Just Citizens supports campaign for safe routes

Life belt on the side of a boat

The Home Office is leaving people with little choice but to risk their lives, according to the Just Citizens project, which is backing a UK-wide call for legal safe routes allowing migrants seeking protection in Britain.

The project, developed by JustRight Scotland, aims to make the case for everyone to have equal rights, regardless of their immigration status.

Though Just Citizens main aim is to push for legal and policy changes that are possible in Scotland, it also campaigns against UK-wide injustice.

It is informed in this by the work of JustRight Scotland lawyers, who have heard first hand testimony, including from asylum seeking and trafficked children who they are representing, about dangerous and traumatic journeys. These can take months and even years.

Under international law, everyone has the right to claim asylum in the UK. However as the UK does not provide a legal visa route to allow entry, and does not provide adequate resettlement or refugee family reunion routes, the only way for most people travelling across Europe to make a claim is to do so by reaching British soil.

This often means that people fleeing danger are forced to put themselves in even greater danger while seeking safety.

Joining in support

On 17 August JustRight Scotland was one of over 100 organisations to support a letter co-ordinated by the Joint Council for the Welfare of Immigrants (JCWI), calling on the UK Government to introduce safe routes for immigrants “once and for all”.
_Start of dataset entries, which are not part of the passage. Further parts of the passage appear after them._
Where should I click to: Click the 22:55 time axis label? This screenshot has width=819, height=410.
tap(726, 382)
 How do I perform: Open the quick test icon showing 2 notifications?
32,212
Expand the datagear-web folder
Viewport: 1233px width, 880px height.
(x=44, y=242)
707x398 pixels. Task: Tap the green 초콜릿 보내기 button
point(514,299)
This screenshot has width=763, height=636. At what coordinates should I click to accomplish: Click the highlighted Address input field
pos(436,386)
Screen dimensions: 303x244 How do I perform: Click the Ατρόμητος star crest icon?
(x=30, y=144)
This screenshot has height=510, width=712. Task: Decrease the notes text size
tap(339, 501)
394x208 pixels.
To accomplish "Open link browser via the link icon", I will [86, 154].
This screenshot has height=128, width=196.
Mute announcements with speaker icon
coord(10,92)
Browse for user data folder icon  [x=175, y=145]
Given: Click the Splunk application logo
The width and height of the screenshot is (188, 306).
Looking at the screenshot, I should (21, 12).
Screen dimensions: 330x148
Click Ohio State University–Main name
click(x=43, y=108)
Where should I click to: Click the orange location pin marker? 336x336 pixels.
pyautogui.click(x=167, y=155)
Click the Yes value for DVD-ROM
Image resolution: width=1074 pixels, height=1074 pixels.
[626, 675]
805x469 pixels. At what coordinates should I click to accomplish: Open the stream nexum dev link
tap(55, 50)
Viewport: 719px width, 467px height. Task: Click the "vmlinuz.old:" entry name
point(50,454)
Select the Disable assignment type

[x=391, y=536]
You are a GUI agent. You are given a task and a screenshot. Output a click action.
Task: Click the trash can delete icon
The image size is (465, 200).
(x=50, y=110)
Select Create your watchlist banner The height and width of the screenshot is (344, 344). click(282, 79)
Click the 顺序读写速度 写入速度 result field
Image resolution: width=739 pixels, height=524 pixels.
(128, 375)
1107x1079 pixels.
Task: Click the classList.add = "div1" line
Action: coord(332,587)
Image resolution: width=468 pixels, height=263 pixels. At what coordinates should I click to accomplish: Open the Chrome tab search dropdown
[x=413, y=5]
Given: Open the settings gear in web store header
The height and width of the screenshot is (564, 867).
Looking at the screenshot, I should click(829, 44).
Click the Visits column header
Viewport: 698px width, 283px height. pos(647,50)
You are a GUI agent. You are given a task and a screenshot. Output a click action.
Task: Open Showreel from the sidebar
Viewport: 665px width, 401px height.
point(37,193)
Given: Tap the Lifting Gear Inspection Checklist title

The letter came amid UK Government claims that it would turn back what it said were an increasing number of boats, carrying migrants crossing from Calais to Dover. The letter read: “The small number of people seeking entry to the UK in this way are doing so because there are simply no safe and legal routes of entry to the UK.

“The majority have family or loved ones in the UK, are at risk of exploitation by people traffickers and smugglers and are fleeing war or persecution. Like you, we would like to see an end to Channel crossings, which take place in this way. We do not want anyone to have to risk their lives trying to enter the UK.”

The letter, which was signed not only by groups supporting refugees and migrants but organisations like Friends of the Earth, Greenpeace UK, Liberty and Hope not Hate, added that the suggestion that the Navy “should breach international refugee or maritime law by ‘pushing back’ boats seeking to reach safety on our shores” was deplorable.

Our clients tell us about the dangers they have fled, but also about the long and dangerous journey – sometimes taking months, sometimes years – across mountains, deserts, jungles, cities … and across seas. Jen Ang, Just Citizens

Jen Ang, partner for JustRight Scotland and Just Citizen’s legal advisor, said: “JustCitizens supports JCWI’s campaign for safe and legal routes for migrants, because we believe the current UK government policy, and the Home Office’s response to the Channel crossings is putting people’s lives at risk.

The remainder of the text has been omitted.